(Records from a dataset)
'''

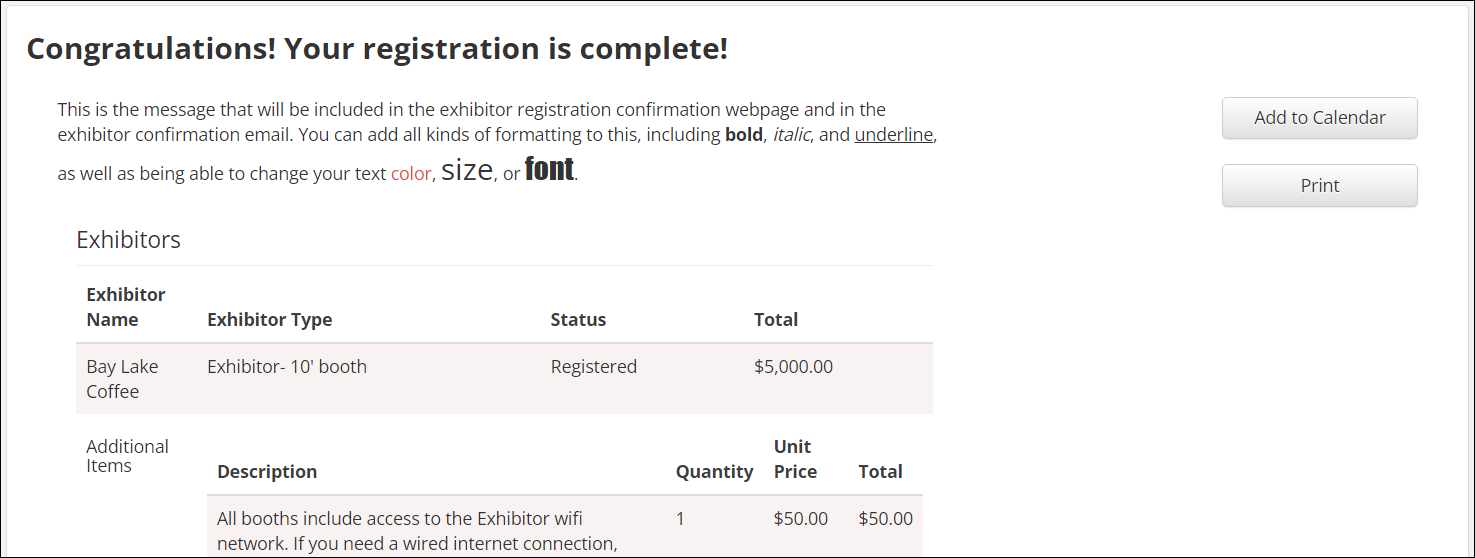Click the Exhibitor Name column header

coord(126,307)
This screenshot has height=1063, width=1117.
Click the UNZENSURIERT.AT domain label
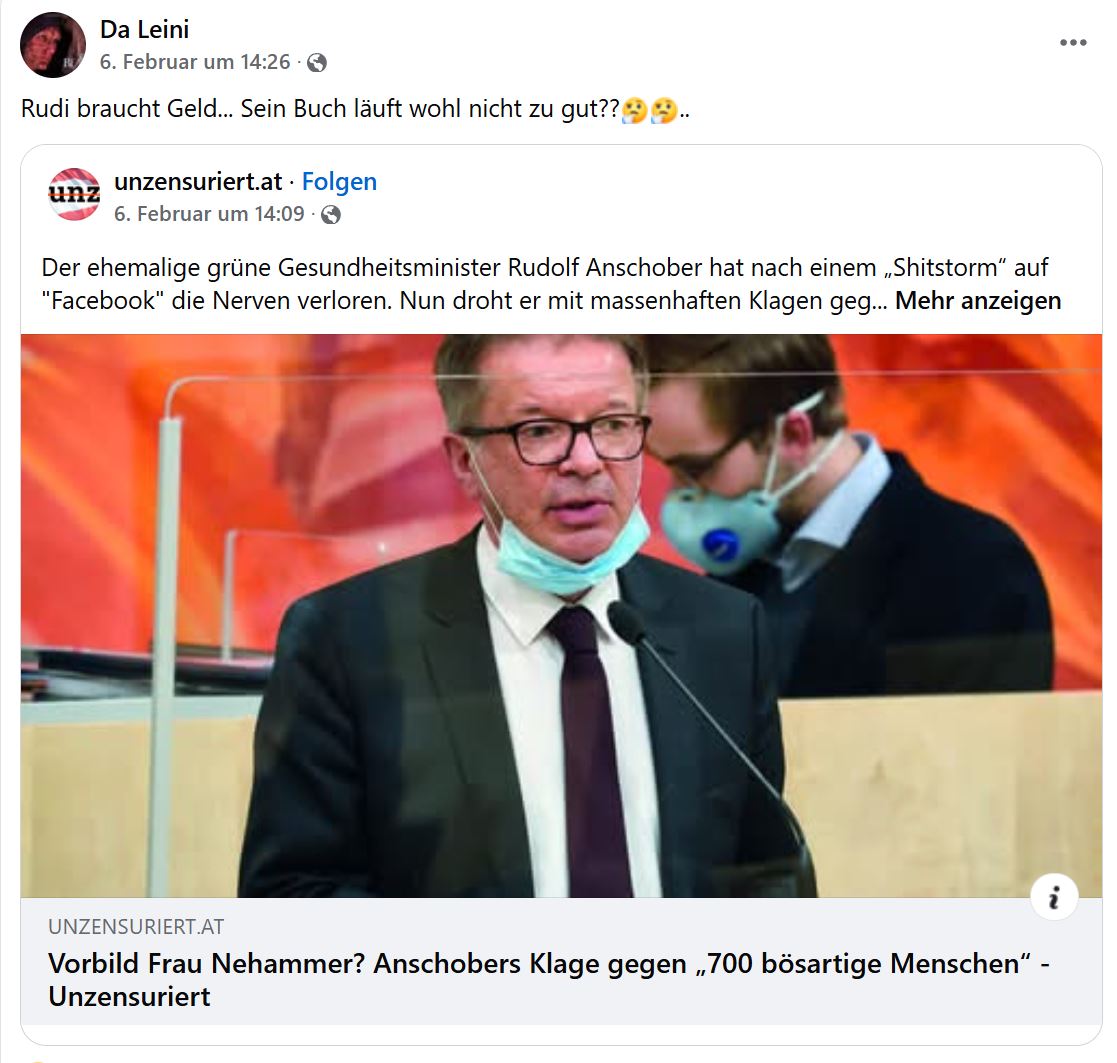pos(136,926)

'''

- _Problem_
Nothing but the lines from the one containing "This screenshot has height=1063, width=1117." through the final line of the records, both included and copied exactly, should appear in the answer; pictures stay out.

- _Expected answer_
This screenshot has height=1063, width=1117.
Click the UNZENSURIERT.AT domain label
pos(136,926)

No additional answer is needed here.